[THE RECORDS start]

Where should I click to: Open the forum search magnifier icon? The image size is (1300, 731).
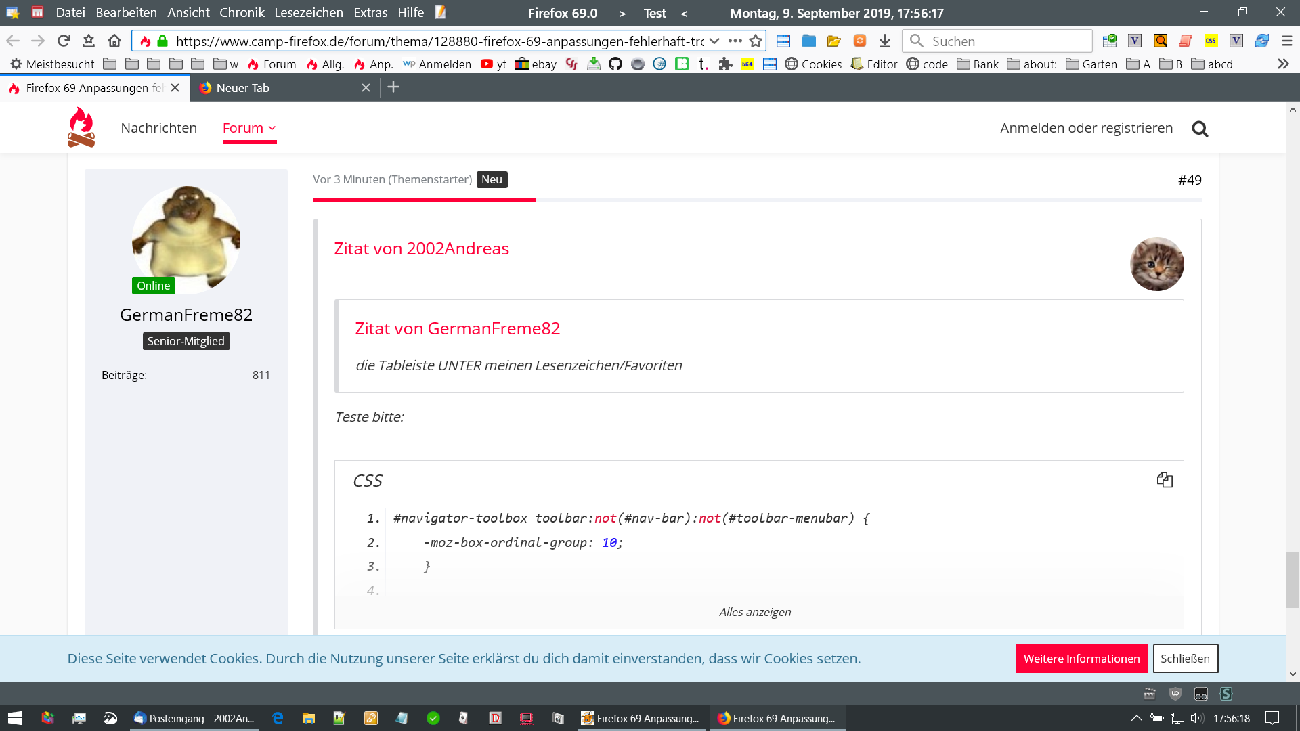(x=1200, y=129)

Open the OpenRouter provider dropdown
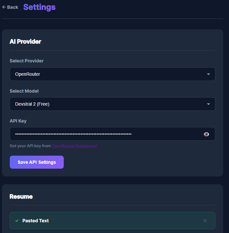tap(107, 74)
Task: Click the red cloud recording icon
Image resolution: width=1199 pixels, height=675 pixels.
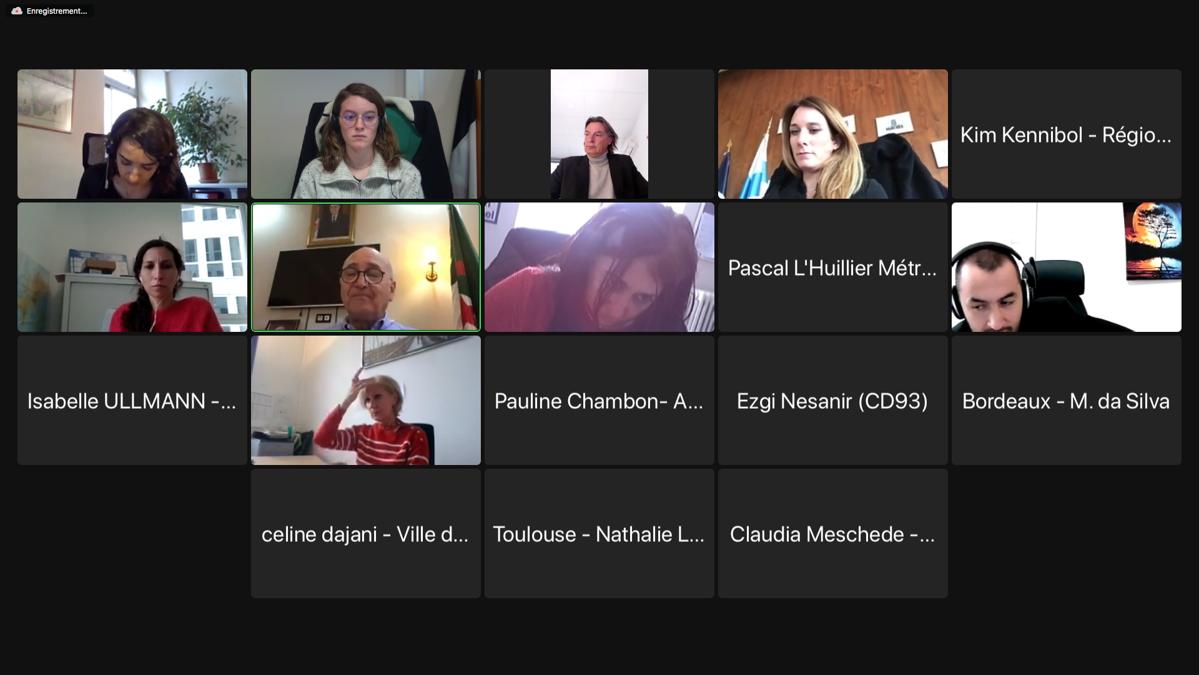Action: point(17,11)
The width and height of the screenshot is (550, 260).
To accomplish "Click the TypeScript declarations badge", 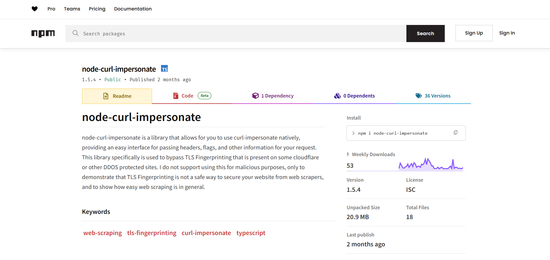I will tap(165, 69).
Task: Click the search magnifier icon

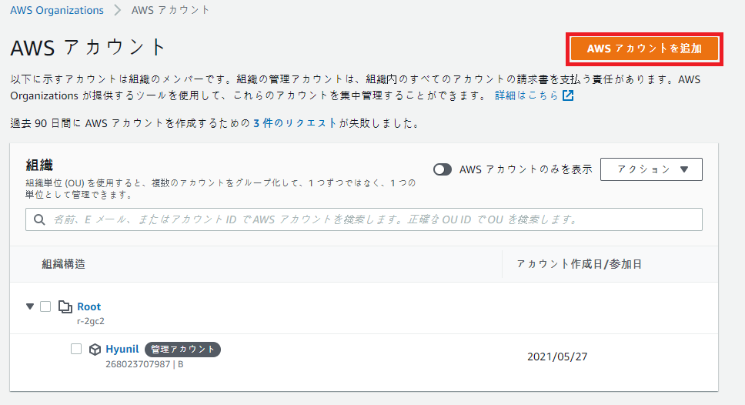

[THE RECORDS end]

*WHAT YOU HAVE TO DO*
Count the lines in the rows above that contain the string "magnifier", with uppercase and lowercase treated as different. Reply with the number alone.

*ANSWER IN FULL*
2